Find each line in the data below that contains the word "Viewport", and copy those lines.

Items from a data source:
# # # # #
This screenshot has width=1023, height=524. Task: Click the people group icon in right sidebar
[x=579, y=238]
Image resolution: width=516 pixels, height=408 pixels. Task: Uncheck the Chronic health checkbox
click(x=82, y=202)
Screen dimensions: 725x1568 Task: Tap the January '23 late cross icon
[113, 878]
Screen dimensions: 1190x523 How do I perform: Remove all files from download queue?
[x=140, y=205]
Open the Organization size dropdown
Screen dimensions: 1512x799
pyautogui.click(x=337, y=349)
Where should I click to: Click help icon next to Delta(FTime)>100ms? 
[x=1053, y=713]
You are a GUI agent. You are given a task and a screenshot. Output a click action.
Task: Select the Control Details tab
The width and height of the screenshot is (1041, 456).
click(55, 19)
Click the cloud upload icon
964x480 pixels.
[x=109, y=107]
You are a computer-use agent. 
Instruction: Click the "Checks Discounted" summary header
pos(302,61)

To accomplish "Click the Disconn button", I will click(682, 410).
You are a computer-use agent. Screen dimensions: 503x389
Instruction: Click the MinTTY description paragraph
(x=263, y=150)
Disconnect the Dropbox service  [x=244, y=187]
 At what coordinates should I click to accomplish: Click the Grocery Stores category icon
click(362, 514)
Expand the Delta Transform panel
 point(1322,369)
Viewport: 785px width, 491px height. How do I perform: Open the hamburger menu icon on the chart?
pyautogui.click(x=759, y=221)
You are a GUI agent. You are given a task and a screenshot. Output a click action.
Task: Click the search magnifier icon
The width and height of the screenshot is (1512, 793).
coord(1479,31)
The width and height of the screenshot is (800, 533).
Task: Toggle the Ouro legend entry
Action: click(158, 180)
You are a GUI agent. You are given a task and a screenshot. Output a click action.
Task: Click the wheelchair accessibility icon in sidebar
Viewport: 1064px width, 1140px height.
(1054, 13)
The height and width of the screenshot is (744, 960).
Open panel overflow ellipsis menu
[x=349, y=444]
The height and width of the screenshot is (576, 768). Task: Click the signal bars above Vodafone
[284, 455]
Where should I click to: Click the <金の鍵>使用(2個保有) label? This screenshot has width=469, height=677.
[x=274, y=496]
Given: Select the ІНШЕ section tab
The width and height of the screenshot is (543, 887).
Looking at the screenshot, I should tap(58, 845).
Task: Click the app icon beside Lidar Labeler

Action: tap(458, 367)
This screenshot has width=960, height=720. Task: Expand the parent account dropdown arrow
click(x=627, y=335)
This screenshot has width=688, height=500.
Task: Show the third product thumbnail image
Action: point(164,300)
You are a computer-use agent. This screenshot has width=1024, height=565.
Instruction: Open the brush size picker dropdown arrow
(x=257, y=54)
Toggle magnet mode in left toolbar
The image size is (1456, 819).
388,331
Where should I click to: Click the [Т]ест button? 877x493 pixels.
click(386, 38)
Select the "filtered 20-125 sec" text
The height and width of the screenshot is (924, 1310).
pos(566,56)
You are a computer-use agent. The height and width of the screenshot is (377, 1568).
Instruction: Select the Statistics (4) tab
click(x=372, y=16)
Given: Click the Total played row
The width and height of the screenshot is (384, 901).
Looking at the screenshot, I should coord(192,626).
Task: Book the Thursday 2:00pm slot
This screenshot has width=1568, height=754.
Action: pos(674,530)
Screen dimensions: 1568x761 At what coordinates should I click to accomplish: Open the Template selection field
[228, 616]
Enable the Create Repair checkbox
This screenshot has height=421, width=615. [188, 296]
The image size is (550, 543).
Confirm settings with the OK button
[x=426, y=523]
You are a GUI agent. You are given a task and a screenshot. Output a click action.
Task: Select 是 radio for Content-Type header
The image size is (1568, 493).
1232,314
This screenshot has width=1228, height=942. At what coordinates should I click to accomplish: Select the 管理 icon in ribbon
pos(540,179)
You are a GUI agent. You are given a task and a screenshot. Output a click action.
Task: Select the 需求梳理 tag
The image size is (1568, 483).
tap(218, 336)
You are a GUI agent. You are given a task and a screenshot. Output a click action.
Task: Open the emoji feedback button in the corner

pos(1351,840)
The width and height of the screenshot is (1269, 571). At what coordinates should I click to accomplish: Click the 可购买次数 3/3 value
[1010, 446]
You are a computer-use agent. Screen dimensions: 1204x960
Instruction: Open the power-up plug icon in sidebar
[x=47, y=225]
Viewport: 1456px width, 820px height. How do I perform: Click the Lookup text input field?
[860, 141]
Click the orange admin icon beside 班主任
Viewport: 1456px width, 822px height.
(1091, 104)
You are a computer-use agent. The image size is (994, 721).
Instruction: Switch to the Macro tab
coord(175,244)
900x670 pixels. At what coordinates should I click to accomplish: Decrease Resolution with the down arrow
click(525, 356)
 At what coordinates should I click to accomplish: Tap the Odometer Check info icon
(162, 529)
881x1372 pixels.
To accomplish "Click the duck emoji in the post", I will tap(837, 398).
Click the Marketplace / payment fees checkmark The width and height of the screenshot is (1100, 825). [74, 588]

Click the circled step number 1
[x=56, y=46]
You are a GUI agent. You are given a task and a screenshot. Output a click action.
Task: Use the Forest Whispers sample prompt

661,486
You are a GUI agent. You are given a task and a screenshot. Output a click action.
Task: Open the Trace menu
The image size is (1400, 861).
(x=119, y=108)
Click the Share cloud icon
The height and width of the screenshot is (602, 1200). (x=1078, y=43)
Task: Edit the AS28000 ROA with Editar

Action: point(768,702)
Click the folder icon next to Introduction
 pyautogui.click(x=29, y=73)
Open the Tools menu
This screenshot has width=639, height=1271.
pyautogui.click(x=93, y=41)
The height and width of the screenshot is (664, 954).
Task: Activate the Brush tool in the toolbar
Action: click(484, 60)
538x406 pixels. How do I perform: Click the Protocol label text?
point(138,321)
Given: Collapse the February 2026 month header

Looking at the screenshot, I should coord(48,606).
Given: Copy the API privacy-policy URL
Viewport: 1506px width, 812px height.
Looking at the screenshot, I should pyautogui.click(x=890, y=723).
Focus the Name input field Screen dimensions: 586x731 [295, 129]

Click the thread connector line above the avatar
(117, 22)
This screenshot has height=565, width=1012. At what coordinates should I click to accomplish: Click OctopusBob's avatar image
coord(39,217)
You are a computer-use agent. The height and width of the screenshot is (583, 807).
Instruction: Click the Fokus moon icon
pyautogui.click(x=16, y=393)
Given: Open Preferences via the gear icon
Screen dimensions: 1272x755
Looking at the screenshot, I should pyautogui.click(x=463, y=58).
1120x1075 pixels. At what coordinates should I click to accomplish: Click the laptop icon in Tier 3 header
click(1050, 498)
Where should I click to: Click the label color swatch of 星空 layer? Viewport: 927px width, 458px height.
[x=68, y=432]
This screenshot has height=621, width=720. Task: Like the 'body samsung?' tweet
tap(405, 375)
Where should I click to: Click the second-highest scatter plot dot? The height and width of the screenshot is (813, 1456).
# # # # #
Task solution:
Viewport: 785px width, 491px height. How do I perform: Open the hamburger menu icon on the chart?
Viewport: 1064px width, 1140px height.
Viewport: 1456px width, 820px height. How do I perform: Click the Lookup text input field?
Viewport: 1456px width, 822px height.
Viewport: 1506px width, 812px height.
Where should I click to: Click the label color swatch of 星空 layer? Viewport: 927px width, 458px height.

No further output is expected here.